§ **Assignment**
In the entries below, every line that contains "Task" must be located and copied.

§ **Entries supplied**
___

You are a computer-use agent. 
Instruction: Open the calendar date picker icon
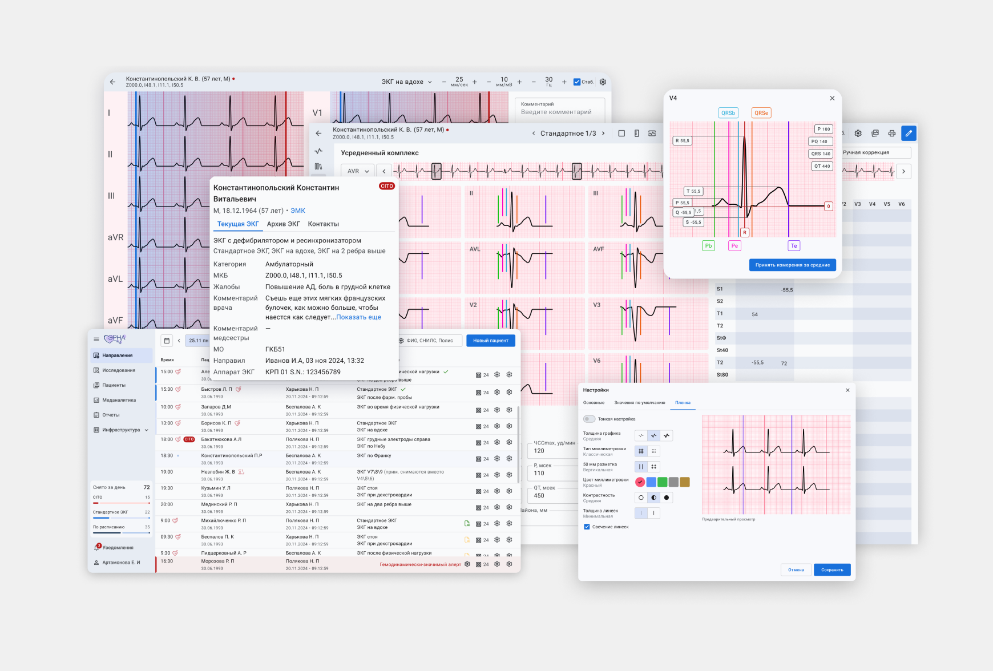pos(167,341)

___

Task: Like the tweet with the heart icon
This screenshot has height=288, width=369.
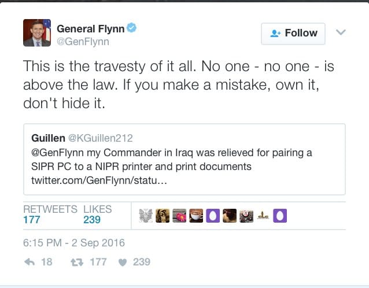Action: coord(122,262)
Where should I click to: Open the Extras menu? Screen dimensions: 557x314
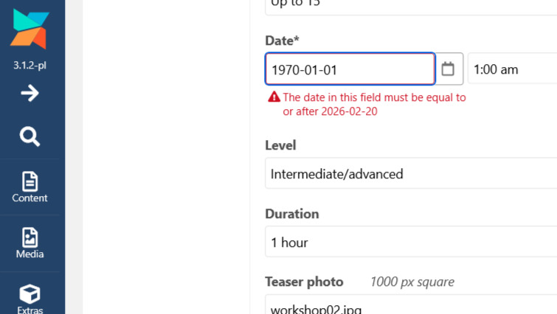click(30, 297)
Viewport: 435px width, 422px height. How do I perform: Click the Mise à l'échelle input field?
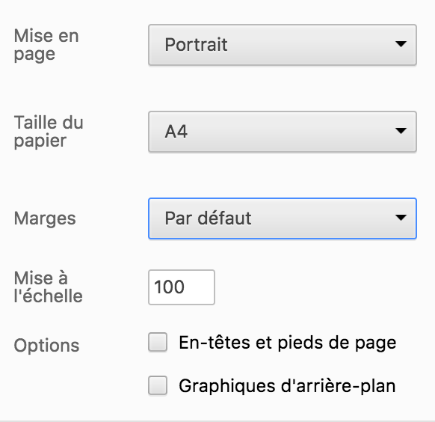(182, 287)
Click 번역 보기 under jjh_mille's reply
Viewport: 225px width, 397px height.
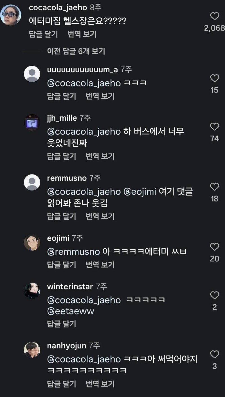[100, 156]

___

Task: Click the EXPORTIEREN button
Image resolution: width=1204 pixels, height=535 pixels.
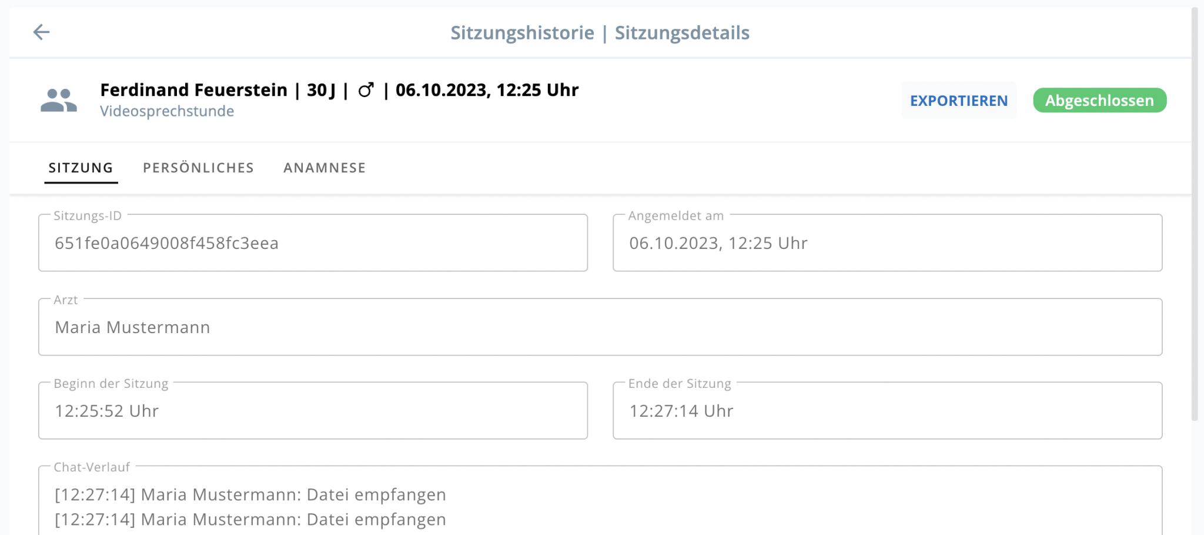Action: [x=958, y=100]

___

§ **Solution**
Task: Like the tweet with the heart icon
Task: Click the EXPORTIEREN button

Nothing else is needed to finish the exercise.